What to do: Could you print out, character for character, the lines of the records below from the line containing "What do you see at coordinates (317, 776)" through the line containing "indicator-field: MM:46.99 is", inclusive?

☆ ☆ ☆ ☆ ☆

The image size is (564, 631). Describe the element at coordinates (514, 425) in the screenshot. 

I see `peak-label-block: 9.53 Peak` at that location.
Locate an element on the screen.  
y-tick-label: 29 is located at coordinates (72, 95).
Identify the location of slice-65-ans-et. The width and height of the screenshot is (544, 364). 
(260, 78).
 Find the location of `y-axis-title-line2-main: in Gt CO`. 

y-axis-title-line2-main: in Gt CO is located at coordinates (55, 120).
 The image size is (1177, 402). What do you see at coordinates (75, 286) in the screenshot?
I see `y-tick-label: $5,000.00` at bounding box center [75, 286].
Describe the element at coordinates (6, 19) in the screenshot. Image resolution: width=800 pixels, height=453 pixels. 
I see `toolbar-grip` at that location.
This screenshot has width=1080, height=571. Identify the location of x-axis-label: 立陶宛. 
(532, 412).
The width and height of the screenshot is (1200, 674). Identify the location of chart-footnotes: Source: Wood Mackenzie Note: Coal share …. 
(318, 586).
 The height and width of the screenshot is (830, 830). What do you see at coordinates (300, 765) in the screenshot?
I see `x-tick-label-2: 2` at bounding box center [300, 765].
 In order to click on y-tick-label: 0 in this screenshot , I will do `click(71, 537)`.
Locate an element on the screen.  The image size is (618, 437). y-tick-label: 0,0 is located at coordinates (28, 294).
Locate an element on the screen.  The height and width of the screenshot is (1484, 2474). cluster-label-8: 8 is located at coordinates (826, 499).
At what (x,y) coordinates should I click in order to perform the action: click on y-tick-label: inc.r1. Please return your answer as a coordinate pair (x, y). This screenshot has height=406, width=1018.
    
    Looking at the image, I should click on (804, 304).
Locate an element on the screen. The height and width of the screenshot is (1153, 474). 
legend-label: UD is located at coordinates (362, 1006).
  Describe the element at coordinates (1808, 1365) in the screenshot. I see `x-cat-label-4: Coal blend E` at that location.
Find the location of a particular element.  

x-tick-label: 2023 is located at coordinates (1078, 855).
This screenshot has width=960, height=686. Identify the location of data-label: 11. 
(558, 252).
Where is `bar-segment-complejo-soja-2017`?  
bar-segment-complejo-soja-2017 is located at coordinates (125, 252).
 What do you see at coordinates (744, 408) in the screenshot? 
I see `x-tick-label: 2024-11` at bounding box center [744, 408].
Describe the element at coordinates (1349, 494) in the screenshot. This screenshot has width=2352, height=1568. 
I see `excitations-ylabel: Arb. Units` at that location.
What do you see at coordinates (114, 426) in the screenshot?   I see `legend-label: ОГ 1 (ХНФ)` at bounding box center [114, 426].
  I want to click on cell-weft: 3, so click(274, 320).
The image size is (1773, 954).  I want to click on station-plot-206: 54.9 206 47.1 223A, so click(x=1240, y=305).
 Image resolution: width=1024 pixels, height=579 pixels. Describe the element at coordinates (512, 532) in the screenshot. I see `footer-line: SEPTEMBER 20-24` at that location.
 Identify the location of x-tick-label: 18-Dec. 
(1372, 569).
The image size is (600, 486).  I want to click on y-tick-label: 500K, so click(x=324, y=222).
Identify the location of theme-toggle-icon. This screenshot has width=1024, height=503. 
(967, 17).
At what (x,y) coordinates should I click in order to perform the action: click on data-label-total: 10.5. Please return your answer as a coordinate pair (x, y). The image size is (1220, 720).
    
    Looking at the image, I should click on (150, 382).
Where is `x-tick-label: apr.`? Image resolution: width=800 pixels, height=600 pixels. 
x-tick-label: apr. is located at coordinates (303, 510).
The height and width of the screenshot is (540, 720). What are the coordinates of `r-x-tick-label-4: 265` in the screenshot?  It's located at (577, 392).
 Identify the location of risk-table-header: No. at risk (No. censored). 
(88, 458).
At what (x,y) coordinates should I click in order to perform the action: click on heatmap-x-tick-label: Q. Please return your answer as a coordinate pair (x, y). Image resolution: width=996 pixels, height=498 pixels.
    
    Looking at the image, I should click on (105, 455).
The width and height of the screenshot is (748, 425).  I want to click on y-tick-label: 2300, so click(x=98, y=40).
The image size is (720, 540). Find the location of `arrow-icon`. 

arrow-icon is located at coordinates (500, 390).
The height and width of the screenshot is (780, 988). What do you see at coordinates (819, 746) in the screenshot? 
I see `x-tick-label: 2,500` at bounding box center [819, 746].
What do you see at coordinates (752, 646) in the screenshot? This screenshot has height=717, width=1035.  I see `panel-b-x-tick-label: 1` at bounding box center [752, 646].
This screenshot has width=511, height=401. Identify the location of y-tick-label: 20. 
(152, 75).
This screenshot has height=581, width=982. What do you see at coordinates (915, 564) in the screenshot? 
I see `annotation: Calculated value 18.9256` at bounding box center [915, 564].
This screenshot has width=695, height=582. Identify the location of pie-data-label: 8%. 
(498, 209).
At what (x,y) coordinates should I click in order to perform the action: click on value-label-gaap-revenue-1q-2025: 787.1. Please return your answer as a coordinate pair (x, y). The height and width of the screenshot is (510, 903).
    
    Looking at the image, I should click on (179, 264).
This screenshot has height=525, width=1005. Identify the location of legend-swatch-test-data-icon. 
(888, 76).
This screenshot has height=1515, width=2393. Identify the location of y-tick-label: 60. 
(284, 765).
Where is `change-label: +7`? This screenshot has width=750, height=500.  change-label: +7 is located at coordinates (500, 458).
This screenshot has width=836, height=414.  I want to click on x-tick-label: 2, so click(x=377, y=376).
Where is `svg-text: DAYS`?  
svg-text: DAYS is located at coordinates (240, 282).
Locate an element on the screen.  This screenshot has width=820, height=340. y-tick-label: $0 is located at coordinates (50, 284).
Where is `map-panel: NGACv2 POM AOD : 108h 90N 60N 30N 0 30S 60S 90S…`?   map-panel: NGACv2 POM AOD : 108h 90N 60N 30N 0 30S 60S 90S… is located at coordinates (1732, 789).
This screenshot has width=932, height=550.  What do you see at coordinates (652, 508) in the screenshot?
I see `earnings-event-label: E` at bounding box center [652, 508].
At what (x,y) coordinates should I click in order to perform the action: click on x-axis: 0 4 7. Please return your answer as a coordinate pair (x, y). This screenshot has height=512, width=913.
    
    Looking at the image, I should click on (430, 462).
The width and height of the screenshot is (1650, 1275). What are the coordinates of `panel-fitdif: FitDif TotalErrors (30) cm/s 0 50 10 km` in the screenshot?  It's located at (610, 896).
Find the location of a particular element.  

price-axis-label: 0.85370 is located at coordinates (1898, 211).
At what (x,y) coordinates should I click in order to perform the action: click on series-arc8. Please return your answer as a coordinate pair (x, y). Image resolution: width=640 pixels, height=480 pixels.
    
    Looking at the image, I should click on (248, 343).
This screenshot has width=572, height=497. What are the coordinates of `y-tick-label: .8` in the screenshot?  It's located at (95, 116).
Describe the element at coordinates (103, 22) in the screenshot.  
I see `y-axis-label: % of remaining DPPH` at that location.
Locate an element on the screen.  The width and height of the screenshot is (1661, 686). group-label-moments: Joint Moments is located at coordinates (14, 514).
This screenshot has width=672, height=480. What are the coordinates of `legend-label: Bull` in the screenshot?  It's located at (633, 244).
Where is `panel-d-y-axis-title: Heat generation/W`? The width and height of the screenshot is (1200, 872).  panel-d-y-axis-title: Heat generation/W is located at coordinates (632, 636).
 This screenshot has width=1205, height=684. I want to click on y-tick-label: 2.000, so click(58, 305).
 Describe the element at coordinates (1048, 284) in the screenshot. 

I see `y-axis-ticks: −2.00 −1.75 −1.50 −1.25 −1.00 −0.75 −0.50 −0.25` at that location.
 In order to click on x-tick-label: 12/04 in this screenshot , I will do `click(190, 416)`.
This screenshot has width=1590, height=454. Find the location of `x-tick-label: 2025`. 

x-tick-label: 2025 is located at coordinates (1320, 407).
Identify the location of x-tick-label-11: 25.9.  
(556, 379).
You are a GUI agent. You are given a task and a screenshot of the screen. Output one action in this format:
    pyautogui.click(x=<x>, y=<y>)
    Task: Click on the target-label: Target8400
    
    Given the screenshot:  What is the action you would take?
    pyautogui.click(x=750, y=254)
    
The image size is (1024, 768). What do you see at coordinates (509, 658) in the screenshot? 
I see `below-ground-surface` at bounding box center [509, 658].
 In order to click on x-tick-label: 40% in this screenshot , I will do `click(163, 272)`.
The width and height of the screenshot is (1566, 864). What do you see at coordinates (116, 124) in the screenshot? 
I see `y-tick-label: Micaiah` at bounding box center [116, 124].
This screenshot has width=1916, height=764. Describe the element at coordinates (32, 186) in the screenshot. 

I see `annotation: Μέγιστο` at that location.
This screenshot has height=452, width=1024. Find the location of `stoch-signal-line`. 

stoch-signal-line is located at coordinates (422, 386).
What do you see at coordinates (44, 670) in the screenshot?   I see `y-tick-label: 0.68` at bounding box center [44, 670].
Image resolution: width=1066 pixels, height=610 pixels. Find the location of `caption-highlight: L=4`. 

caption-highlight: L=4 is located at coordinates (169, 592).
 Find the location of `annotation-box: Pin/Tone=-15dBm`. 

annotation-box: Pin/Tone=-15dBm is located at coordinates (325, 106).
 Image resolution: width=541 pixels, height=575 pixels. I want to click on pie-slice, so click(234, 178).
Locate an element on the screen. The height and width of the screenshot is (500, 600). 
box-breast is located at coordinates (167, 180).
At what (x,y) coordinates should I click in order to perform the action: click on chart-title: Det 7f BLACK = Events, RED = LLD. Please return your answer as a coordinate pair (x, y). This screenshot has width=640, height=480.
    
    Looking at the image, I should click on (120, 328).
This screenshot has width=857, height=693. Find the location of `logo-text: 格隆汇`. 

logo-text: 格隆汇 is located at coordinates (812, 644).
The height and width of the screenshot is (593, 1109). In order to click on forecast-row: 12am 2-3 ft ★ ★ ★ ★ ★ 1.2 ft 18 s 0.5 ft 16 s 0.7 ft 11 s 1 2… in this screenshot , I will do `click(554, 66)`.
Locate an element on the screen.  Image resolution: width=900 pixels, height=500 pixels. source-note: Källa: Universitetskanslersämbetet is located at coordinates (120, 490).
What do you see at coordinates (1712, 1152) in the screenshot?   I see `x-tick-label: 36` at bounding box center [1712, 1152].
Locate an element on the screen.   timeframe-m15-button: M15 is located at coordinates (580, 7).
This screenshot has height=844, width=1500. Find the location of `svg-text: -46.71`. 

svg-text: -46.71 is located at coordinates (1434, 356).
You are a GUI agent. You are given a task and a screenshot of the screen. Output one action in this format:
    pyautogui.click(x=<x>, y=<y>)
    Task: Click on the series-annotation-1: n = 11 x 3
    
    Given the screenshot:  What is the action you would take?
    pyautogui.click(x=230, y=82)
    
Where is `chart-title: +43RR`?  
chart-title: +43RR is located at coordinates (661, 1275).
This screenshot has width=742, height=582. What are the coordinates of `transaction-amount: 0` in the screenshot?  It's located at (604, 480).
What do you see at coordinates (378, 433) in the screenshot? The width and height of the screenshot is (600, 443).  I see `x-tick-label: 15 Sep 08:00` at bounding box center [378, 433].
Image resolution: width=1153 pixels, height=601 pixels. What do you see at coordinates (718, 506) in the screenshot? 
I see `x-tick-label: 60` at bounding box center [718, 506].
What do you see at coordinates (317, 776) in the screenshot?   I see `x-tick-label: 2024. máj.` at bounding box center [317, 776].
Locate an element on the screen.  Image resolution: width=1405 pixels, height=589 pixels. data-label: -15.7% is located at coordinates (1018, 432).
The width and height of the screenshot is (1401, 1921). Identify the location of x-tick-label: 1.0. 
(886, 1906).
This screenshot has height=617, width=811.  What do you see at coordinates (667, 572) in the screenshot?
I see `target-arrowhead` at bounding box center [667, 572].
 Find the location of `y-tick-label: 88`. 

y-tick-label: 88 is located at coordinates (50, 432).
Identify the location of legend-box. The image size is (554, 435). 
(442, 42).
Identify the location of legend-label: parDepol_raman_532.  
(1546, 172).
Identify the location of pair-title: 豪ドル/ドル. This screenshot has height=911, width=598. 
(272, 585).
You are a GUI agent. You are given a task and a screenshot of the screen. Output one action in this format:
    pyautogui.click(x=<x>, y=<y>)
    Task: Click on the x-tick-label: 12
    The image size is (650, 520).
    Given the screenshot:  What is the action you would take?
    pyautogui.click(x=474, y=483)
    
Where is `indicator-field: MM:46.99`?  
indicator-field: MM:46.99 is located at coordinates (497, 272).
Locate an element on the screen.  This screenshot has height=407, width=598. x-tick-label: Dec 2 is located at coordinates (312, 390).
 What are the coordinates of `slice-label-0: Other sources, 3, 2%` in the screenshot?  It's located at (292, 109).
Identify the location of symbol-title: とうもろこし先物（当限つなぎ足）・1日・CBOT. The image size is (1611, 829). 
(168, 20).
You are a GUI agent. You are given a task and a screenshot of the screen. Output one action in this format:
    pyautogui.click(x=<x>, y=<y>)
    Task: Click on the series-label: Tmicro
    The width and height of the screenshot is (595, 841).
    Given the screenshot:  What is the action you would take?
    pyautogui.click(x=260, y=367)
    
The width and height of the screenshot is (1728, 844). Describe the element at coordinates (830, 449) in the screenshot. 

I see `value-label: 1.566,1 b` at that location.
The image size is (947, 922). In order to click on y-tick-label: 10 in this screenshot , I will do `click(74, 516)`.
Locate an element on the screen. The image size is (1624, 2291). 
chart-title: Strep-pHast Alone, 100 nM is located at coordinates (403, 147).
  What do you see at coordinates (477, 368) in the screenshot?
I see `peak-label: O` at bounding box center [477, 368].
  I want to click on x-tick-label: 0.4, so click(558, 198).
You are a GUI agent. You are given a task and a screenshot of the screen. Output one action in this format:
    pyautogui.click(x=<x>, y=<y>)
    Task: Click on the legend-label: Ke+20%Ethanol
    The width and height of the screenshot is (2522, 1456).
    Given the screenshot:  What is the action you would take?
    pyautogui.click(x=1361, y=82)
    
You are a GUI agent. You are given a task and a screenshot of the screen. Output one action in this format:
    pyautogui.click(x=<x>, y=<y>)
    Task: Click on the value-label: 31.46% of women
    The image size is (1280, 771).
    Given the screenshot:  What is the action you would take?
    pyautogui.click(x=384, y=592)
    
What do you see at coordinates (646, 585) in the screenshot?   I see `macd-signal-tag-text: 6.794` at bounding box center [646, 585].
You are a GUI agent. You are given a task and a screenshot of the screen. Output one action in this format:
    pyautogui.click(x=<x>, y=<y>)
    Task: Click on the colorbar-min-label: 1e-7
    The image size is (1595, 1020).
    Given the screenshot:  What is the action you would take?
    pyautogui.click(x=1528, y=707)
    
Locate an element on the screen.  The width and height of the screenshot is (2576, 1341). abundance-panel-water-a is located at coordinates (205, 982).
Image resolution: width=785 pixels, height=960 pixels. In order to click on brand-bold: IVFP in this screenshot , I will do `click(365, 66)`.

☆ ☆ ☆ ☆ ☆

Solution:
What do you see at coordinates (317, 776) in the screenshot?   I see `x-tick-label: 2024. máj.` at bounding box center [317, 776].
Locate an element on the screen.  Image resolution: width=1405 pixels, height=589 pixels. data-label: -15.7% is located at coordinates (1018, 432).
The width and height of the screenshot is (1401, 1921). Identify the location of x-tick-label: 1.0. 
(886, 1906).
This screenshot has height=617, width=811.  What do you see at coordinates (667, 572) in the screenshot?
I see `target-arrowhead` at bounding box center [667, 572].
 Find the location of `y-tick-label: 88`. 

y-tick-label: 88 is located at coordinates (50, 432).
Identify the location of legend-box. The image size is (554, 435). 
(442, 42).
Identify the location of legend-label: parDepol_raman_532.  
(1546, 172).
Identify the location of pair-title: 豪ドル/ドル. This screenshot has height=911, width=598. 
(272, 585).
You are a GUI agent. You are given a task and a screenshot of the screen. Output one action in this format:
    pyautogui.click(x=<x>, y=<y>)
    Task: Click on the x-tick-label: 12
    The image size is (650, 520).
    Given the screenshot:  What is the action you would take?
    pyautogui.click(x=474, y=483)
    
Where is `indicator-field: MM:46.99`?  
indicator-field: MM:46.99 is located at coordinates (497, 272).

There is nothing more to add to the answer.